Try it — In the records below, find the line containing "Pause map drawing" and the line containing "Click the 09:00 hour row label"; please repeat exactly the lines from one to the other, both included, and nothing more.

----- Data shown -----

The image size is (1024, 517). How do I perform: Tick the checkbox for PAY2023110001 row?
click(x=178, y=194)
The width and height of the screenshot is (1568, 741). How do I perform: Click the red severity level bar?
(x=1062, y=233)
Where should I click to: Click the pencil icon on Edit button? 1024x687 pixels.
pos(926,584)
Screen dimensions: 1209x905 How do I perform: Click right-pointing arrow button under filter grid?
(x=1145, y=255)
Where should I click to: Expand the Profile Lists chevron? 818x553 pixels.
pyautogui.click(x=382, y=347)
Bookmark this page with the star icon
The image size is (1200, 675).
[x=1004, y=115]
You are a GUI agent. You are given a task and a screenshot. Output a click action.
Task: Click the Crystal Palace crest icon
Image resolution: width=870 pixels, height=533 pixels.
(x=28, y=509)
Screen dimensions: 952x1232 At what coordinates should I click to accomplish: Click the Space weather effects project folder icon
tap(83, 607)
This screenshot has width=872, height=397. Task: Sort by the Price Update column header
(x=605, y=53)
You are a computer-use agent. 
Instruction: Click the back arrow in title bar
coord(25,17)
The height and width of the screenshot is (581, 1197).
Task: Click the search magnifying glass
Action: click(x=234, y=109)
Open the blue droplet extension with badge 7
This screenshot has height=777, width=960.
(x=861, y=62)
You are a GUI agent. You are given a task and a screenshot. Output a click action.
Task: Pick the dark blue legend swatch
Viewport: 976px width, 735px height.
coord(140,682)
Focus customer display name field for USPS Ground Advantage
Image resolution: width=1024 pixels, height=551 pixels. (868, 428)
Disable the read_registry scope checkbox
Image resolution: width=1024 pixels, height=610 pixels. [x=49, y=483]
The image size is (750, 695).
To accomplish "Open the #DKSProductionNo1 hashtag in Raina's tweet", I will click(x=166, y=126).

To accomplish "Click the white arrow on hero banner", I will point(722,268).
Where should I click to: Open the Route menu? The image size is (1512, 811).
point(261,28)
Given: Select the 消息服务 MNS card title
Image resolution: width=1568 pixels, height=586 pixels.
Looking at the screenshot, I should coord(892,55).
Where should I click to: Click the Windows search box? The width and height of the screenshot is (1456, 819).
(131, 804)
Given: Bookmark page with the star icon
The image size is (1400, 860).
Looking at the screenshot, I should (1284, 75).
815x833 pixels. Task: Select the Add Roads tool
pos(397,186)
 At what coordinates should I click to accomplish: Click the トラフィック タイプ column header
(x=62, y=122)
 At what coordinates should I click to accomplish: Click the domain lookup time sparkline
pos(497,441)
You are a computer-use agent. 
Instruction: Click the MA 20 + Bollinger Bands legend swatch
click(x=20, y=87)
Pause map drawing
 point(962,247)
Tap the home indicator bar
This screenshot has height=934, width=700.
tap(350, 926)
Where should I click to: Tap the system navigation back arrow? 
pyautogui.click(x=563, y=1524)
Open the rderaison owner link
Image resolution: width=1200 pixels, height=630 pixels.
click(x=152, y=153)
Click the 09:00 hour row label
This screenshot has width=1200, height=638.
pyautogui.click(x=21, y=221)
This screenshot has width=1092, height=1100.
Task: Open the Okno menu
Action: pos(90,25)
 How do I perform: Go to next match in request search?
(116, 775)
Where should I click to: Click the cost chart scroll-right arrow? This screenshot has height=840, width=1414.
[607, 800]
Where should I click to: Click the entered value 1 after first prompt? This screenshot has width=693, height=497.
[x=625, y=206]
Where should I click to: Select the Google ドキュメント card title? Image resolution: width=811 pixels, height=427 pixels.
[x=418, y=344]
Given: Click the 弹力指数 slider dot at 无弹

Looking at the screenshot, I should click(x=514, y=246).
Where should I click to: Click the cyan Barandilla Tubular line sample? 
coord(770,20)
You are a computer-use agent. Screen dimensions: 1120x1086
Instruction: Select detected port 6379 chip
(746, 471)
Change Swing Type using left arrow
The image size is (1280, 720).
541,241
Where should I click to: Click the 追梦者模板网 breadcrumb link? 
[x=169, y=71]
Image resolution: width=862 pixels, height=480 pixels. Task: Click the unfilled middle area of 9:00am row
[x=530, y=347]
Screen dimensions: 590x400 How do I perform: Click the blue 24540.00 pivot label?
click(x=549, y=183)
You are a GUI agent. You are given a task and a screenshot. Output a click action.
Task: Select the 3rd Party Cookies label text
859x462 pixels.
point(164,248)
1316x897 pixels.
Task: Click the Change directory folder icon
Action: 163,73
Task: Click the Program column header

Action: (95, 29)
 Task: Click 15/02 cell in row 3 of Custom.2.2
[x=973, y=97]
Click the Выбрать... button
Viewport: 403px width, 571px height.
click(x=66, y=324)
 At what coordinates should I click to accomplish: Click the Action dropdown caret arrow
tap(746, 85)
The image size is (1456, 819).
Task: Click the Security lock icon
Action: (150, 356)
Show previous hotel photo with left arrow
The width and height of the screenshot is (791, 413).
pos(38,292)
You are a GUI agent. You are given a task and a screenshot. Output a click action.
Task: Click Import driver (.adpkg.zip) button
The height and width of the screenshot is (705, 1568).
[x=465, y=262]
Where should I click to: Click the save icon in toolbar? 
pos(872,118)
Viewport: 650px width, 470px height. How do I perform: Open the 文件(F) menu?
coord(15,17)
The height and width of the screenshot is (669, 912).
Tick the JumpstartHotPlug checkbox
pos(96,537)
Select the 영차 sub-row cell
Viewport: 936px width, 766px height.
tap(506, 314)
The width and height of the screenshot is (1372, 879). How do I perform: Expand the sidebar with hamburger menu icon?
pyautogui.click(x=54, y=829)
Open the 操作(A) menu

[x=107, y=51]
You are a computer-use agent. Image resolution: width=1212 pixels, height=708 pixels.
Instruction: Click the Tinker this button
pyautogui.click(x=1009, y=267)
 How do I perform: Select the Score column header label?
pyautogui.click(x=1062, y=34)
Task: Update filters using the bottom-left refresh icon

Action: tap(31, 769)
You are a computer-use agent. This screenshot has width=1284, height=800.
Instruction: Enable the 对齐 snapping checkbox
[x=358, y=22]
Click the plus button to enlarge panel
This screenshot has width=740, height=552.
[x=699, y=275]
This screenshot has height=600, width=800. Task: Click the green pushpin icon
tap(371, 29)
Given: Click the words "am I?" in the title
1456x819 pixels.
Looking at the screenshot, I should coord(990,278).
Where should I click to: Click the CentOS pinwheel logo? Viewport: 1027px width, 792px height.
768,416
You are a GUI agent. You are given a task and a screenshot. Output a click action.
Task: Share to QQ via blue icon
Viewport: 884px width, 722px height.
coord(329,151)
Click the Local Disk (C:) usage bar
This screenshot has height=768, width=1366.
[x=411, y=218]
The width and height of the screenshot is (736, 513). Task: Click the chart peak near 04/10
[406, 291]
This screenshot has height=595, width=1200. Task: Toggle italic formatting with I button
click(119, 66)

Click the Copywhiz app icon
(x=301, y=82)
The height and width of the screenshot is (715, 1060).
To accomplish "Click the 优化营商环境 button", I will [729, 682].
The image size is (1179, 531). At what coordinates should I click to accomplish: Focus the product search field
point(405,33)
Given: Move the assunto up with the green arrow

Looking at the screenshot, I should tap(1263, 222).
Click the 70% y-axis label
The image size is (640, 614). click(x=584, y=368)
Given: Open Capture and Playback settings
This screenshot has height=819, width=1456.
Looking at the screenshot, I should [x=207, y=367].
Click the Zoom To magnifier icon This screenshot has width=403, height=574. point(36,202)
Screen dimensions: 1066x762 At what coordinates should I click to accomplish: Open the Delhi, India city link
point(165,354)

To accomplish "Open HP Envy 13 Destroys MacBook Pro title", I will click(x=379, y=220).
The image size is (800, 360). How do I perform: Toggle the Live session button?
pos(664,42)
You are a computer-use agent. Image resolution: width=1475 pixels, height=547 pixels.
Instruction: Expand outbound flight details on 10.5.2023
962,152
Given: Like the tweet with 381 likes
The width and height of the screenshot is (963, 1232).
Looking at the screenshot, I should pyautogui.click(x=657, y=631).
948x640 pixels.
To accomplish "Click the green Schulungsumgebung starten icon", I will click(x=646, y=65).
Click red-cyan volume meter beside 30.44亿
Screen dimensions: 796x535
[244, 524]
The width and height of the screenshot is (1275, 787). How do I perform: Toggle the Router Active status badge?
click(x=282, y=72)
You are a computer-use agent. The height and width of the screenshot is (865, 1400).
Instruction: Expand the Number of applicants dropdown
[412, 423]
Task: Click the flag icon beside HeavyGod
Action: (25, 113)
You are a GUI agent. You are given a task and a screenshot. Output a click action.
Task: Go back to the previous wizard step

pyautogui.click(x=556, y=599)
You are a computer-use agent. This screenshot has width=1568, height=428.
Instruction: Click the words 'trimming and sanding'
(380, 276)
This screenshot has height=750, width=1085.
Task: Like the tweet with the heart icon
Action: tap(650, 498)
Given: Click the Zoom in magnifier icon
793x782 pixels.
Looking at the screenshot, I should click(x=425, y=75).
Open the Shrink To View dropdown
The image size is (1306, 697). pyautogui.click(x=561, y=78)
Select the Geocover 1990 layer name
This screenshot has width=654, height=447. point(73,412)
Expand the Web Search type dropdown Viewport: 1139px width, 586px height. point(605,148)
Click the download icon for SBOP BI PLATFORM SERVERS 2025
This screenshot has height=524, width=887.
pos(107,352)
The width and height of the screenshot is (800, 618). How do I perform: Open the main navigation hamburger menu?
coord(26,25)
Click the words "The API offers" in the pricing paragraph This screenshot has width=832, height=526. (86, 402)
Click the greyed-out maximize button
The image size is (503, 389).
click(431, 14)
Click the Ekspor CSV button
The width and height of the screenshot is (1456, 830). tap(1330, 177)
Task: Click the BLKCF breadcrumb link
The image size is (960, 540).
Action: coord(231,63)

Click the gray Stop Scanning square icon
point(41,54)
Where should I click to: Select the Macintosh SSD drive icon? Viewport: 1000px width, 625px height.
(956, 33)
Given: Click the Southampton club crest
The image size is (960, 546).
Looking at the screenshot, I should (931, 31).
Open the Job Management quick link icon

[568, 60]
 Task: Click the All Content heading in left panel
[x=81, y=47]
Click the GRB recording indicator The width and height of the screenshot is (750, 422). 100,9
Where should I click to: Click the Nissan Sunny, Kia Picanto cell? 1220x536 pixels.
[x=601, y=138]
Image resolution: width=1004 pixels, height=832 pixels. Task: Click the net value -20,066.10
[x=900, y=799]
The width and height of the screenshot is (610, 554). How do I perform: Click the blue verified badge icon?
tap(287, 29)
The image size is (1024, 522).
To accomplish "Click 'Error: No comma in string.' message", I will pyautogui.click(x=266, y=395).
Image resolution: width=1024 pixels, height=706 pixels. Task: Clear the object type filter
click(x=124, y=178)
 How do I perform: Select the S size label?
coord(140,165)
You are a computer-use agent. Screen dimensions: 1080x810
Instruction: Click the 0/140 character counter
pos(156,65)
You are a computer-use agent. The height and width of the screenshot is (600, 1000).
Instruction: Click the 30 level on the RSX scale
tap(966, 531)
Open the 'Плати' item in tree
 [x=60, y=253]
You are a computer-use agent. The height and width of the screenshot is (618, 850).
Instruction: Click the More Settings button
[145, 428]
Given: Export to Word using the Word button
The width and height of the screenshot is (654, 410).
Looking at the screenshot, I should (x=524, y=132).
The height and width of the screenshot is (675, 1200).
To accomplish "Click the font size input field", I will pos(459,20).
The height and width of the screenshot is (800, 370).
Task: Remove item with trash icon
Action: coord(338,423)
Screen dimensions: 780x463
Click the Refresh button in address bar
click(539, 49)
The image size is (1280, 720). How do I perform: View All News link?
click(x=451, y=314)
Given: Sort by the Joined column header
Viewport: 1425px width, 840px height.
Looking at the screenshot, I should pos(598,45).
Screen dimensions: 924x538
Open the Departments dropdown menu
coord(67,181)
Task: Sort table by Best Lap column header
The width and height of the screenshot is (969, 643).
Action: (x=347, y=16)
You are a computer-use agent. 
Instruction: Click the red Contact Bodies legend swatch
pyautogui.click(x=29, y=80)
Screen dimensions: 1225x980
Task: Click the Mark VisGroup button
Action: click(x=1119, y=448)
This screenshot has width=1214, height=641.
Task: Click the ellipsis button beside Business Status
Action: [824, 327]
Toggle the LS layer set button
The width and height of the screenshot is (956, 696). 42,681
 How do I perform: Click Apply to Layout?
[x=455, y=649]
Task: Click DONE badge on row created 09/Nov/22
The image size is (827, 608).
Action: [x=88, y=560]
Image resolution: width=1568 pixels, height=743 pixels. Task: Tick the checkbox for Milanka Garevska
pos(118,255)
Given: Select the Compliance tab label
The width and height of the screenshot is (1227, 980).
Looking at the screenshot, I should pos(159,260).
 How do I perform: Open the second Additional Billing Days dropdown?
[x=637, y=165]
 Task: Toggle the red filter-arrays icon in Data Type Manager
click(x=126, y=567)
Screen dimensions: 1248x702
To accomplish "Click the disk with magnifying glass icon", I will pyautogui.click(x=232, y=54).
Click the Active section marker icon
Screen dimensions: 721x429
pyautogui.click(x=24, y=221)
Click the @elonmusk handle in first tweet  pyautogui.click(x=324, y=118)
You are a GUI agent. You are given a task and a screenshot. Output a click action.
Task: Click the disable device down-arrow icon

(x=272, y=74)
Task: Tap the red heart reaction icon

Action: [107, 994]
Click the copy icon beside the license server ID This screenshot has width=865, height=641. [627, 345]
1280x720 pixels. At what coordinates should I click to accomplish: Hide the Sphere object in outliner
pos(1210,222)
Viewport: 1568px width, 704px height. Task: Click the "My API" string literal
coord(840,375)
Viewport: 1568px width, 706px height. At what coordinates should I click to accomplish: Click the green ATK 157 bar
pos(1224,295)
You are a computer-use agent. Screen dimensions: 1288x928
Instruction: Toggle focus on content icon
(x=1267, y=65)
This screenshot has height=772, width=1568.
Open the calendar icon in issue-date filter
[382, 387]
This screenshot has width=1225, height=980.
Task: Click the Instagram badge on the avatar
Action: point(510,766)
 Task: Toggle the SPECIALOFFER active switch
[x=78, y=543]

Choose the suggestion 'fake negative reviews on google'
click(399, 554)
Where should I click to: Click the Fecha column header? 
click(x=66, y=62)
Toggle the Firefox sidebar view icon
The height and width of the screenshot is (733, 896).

-----

Finished task —
Pause map drawing
 point(962,247)
Tap the home indicator bar
This screenshot has height=934, width=700.
tap(350, 926)
Where should I click to: Tap the system navigation back arrow? 
pyautogui.click(x=563, y=1524)
Open the rderaison owner link
Image resolution: width=1200 pixels, height=630 pixels.
click(x=152, y=153)
Click the 09:00 hour row label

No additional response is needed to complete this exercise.